The center’s 10 dispatchers are EFD certified and have also continued to renew EMD certifications. In 2011, they sent response to 11,000 incidents and processed more than 58,000 9-1-1 calls. A contract with a Calgary software company provides monitoring for employees working alone in field gas and pipeline positions. Regular dispatch isn’t affected and Swedberg plans to use the system for entry-level dispatch training.

The center’s staff went through a difficult period from the losses associated with the AHS transition but becoming the second in Canada to achieve the distinction of fire accreditation was something that, quite frankly, waved everyone on board.

“The core group that stayed was responsible for the ACE,” Swedberg said. “The hardships of losing colleagues and EMS made the accreditation even sweeter.”

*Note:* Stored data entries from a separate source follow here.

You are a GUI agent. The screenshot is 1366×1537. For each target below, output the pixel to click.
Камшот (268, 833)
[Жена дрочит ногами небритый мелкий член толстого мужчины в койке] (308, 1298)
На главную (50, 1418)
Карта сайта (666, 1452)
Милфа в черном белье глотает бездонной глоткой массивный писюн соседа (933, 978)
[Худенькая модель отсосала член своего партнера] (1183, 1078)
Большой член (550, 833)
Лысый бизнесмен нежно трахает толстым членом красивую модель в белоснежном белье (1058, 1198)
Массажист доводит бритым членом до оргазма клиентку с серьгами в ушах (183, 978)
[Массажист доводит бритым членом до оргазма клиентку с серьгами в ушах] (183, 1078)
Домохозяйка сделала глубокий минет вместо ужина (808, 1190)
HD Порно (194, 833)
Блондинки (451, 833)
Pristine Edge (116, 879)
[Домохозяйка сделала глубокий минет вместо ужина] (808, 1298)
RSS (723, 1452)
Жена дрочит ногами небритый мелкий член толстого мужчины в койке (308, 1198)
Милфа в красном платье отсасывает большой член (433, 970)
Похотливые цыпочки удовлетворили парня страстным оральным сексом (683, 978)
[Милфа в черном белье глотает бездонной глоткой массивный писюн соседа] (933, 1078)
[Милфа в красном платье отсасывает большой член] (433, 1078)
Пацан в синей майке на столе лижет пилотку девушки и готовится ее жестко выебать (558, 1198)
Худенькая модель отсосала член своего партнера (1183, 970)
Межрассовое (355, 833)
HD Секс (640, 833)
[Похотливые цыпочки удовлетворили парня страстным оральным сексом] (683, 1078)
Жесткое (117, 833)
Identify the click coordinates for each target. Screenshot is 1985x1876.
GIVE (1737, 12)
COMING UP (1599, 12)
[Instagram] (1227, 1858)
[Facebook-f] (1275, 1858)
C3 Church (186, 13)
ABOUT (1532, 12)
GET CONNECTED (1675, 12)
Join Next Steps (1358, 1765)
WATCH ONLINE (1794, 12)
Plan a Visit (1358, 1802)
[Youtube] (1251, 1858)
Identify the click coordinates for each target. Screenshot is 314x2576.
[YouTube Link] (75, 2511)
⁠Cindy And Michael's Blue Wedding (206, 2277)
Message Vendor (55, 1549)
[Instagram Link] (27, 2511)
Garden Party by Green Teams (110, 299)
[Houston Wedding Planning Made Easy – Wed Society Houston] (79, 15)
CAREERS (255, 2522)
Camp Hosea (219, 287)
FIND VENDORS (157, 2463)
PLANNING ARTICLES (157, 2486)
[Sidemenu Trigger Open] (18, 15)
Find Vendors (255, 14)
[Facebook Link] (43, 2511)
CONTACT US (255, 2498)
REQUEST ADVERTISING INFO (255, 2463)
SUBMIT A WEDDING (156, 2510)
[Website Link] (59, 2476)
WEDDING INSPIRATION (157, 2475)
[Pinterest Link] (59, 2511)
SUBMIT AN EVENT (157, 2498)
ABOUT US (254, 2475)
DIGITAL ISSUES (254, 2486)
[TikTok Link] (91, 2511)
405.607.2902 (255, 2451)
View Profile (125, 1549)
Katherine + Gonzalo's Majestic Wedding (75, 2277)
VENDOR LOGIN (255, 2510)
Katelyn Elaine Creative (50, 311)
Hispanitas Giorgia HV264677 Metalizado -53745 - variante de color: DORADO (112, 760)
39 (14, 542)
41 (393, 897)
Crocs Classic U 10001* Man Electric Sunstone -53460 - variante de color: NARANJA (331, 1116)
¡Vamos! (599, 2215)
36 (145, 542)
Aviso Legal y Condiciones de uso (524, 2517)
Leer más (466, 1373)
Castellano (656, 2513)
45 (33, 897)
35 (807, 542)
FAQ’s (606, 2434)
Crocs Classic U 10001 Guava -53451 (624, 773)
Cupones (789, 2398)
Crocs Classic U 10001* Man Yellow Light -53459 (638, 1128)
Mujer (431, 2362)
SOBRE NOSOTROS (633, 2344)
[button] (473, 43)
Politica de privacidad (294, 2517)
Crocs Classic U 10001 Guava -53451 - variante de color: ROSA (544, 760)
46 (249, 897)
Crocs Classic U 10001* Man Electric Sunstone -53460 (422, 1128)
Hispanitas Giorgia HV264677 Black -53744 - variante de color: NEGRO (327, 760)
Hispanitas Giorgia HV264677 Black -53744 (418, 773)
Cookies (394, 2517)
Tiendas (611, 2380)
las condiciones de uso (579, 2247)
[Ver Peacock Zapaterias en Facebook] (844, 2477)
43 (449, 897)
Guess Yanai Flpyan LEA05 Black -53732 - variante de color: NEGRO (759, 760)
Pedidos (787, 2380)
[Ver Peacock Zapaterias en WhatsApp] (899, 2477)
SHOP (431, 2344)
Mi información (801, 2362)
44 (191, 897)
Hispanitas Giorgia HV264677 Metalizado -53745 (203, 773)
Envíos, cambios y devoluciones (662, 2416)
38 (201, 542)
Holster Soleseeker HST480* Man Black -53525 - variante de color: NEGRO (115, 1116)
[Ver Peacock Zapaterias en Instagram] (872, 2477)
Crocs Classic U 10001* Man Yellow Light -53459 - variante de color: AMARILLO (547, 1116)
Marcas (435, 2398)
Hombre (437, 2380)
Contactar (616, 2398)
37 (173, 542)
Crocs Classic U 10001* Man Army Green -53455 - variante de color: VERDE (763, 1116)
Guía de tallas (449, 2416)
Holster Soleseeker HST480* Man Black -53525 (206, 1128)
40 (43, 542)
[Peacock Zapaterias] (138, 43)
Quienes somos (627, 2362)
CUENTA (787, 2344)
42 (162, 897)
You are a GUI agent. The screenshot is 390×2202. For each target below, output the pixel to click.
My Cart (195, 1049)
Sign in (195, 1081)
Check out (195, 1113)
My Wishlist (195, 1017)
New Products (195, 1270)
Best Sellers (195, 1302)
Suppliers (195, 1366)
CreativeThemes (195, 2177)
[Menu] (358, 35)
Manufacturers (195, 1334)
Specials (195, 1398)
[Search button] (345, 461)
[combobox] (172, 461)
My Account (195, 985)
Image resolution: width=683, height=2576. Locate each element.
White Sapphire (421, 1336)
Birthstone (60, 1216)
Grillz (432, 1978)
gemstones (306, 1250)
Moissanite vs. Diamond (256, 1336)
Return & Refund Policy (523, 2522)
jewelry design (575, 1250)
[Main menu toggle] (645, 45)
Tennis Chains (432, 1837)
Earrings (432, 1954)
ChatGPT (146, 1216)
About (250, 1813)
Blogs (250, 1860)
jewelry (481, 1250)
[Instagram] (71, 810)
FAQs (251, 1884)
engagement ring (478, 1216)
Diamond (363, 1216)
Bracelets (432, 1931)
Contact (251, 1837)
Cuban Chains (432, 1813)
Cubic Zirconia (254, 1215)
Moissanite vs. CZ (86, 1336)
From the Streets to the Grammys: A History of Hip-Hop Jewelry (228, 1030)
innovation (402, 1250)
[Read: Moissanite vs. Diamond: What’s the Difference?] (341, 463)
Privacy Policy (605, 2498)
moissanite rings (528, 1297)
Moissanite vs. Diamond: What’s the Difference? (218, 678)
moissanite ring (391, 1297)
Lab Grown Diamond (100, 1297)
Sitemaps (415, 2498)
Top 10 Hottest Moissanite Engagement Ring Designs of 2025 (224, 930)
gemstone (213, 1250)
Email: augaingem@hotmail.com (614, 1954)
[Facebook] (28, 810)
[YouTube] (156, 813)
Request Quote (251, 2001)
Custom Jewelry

Sandy Girvan, EMD, EFD-Q, said they were excited to reach the goal. She started at Parkland ECC in 2002, shortly before the arrival of EFD 10 years ago and has not regretted switching from an ambulance EMT-A position to a job where she is “invisible behind the scenes.” She is a member of the ECC’s Critical Stress Debriefing team and one of four on the center’s QA committee. The committee reviews every 9-1-1 call requiring fire response. Girvan admits committee members are “very specific” in their reviews but they apply the rules equally across the board. Like everyone else, her calls are subject to critical analysis.

“OK, we are strict,” Girvan said. “We have to be. We’re the first voice people hear during the worst times of their lives and we take great pride in our ability to help them. It is very fulfilling.”